LATIHAN SOAL:
[1] Menurut teks tentang TB pada anak-anak, bisakah TB yang menyerang seorang anak menular ke anak lainnya?
[2] Mengapa, menurut teks tentang TB pada anak-anak, cara menyampaikan fakta TB kepada orang yang bergejala perlu diperhatikan? Jawab dalam satu sampai tiga kalimat.
[3] Tuliskan lanjutan teks tentang TB pada anak-anak, dimulai setelah kalimat terakhirnya.

BAGIAN DOKUMEN:
——————

Tenang, tidak seburuk itu jika TB menyerang anak-anak. Silakan dicatat bahwa TB yang menyerang anak-anak tidak akan menular pada anak lainnya. TB bisa menular dari orang dewasa pada anak-anak, tapi sekali lagi tidak bisa menular antar anak-anak. Jadi ya nggak perlu tuh mengucilkan anak yang terkena TB. Yang sebaiknya dilakukan jika sudah ada anak yang positif terkena TB adalah mencari 'sumber penularan'. Perhatikan di sekitar Anda, apakah ada orang dewasa yang tampak memiliki gejala TB? Nah orang dewasa itu harus segera disembuhkan agar tidak menulari orang lain lagi.
Dengan penjelasan panjang lebar tadi, sekarang udah nggak kudet lagi, kan?
Yuk lebih peka terhadap lingkungan. Meskipun kita bukan dokter tapi kan nggak ada salahnya untuk memperhatikan jika ada orang di sekitar kita yang mengalami gejala-gejala di atas. Tapi perhatikan juga cara penyampaiannya, yaitu beritahukan baik-baik mengenai fakta TB dan resiko serta bahayanya untuk lingkungan. Karena seperti yang sahabat saya sampaikan di atas bahwa sebagian masyarakat kita masih menganggap kalau TB ini penyakit yang kurang 'bergengsi'.

——————

DATA YANG DIBERIKAN:

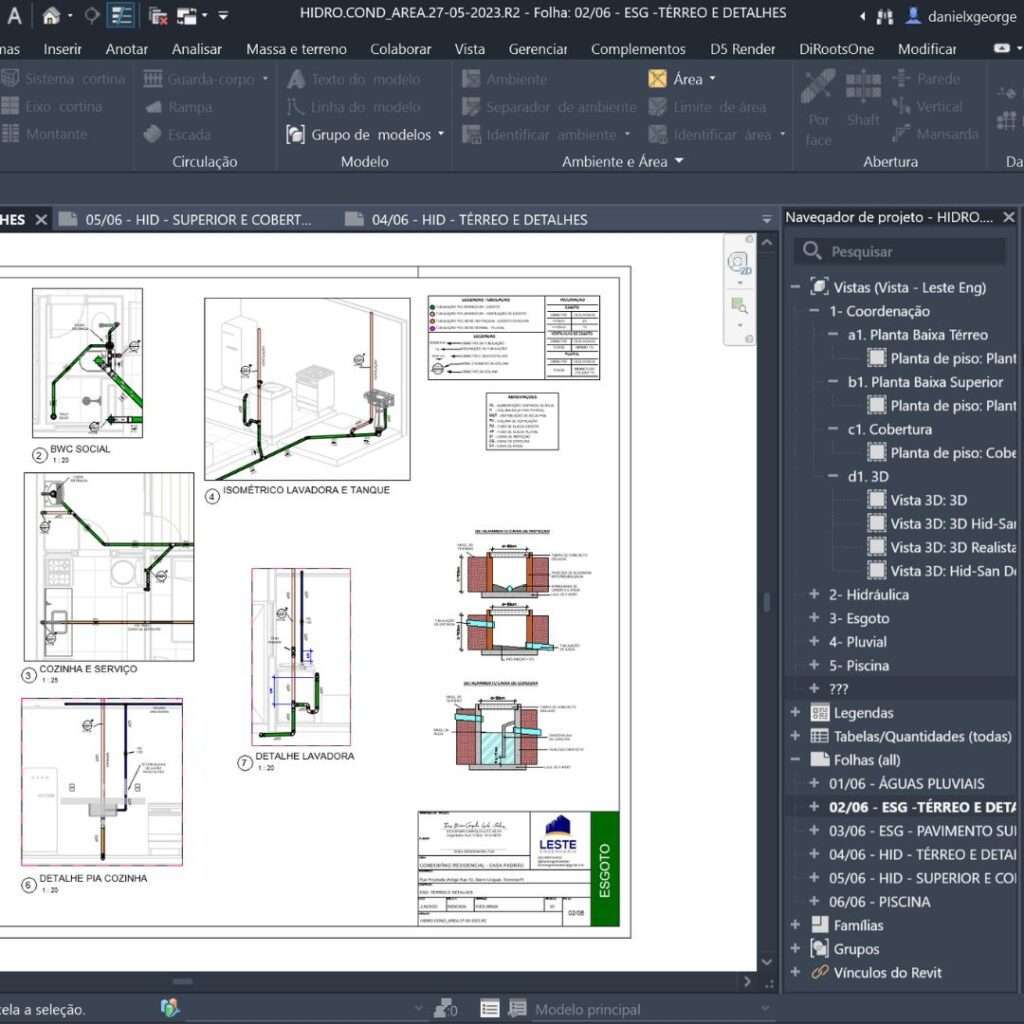Open sheet 06/06 - PISCINA in browser
The height and width of the screenshot is (1024, 1024).
pos(879,901)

——————

JAWABAN PER BUTIR:
[1] Tidak, TB yang menyerang anak-anak tidak menular ke anak lainnya.

[2] Sebagian masyarakat masih menganggap TB sebagai penyakit yang kurang "bergengsi". Karena itu, orang yang bergejala perlu diberi tahu baik-baik mengenai fakta TB serta risiko dan bahayanya bagi lingkungan.

[3]
Oya sekedar tambahan nih (meski tidak selalu demikian), pada umumnya penderita TB berasal dari rumah yang sirkulasi udaranya kurang baik. Jadi yuk mulai benahi sirkulasi udara di tempat tinggal kita. Bagaimanapun mencegah kesehatan lebih baik daripada mengobati, bukan?
Semoga kedepannya TB di negeri ini bisa terus diminimalisir dan dicegah, sehingga kita bisa bilang 'Indonesiaku bebas TB'!
Gambar dari sini |
Tulisan ini disertakan dalam kompetisi blog 'Temukan dan Sembuhkan Pasien TB' yang diselenggarakan oleh www.tbindonesia.or.id
Referensi tulisan:
http://rotinsuluhospital.org
http://health.detik.com
http://www.ppti.info
http://rsudwonogirikab.go.id
1 comment:
Save Child from Tuberculosis, Indonesia Bebas TB... Yes...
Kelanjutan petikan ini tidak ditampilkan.